Merindukan
Politikus Pejuang
Arif Susanto ; Peneliti Pusat Studi Islam dan Kenegaraan
(PSIK) Indonesia;
Dosen Komunikasi Politik
Paramadina
|
MEDIA
INDONESIA, 14 Maret 2017
PADA 14 Maret 1980, Mohammad Hatta wafat dan meninggalkan kekosongan
tak terisi hingga kini. Di tengah krisis demokrasi, kita merindukan elan
Hatta, yang dalam kegembiraannya terus-menerus mengupayakan perwujudan
kebebasan dan kedaulatan rakyat. Kita membutuhkan politikus pejuang demi
menghindari kebangkrutan politik agar negara tidak tunduk pada keserakahan.
“Wafatnya Bung Hatta dalam ketenangan mengubah massa
menjadi hampa,” begitu Daniel Dhakidae (dalam Bagun, ed, 2003) menggambarkan
kepergian sang proklamator untuk selamanya. Hatta, yang tidak besar lewat ingar-bingar
dukungan massa, disebutnya meninggalkan kekosongan eksistensial di sanubari
rakyat, tentu bersama negeri yang kian menjauh dari cita-cita kemerdekaan.

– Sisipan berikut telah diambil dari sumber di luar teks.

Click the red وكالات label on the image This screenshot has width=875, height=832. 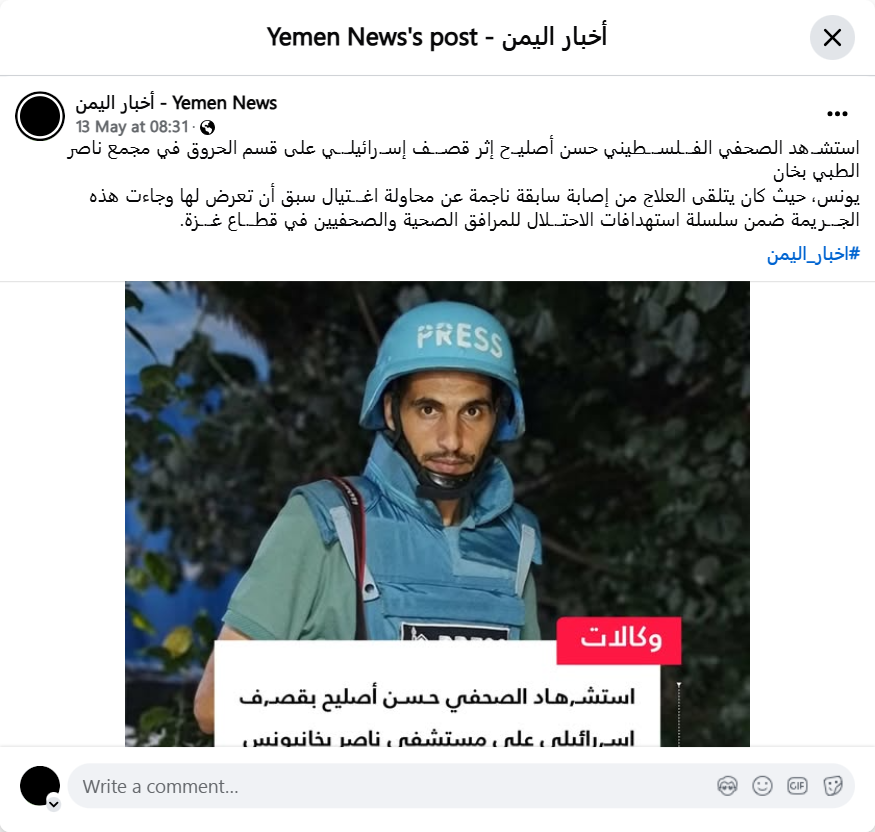[619, 641]
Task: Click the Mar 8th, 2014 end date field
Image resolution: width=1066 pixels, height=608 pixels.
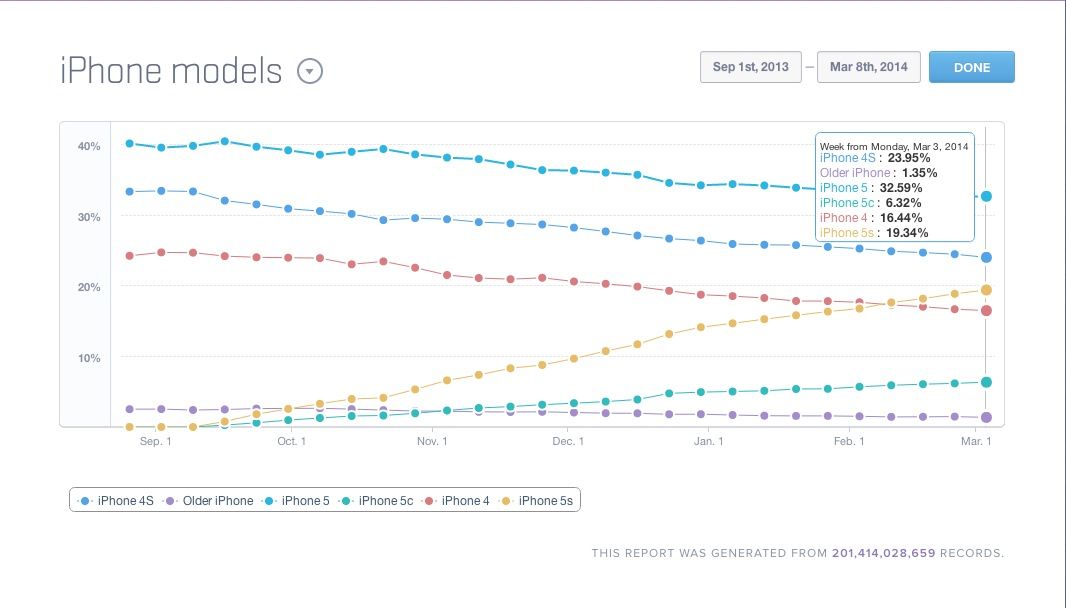Action: (867, 67)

Kita mengenang Hatta dalam rangkaian perjuangan
berkelanjutan untuk kebebasan dan kedaulatan rakyat. Tempaan pengalaman
menghadapi ketidakadilan yang bersenyawa dengan pemahaman akademis hasil
pendidikan formal membentuk Hatta sebagai seorang intelektual sekaligus
politikus pejuang. Bukan melalui penentangan membabi-buta, Hatta berjuang
bersenjatakan ketajaman analisis.
Pembelaan Hatta pada 9 Maret 1928 di hadapan Pengadilan
Den Haag, misalnya, ialah suatu tinjauan ekstensif tentang penjajahan sebagai
perampasan kemerdekaan sebagai milik terbesar kemanusiaan. Bersama
Perhimpunan Indonesia, alih-alih menghasut sebagaimana didakwakan, Hatta
mengupayakan suatu pendidikan politik sebagai landasan perjuangan Indonesia
merdeka.
Pendidikan politik merupakan bagian elementer pemikiran
Hatta. Saat Soekarno dipenjara dan PNI dibubarkan, pada 1931 Hatta menggagas
Pendidikan Nasional Indonesia yang berfokus pada kaderisasi. Hatta
menghendaki pembangunan keinsafan politik sebagai penerang nalar dan pemantik
tindakan sadar rakyat. Inilah jalan pemberdayaan agar rakyat mampu mengemban
tanggung jawab demokratis.
Hatta sadar bahwa demokrasi tidak mungkin terwujud tanpa
otonomi rakyat dan otonomi rakyat tidak mungkin terwujud tanpa kritisisme.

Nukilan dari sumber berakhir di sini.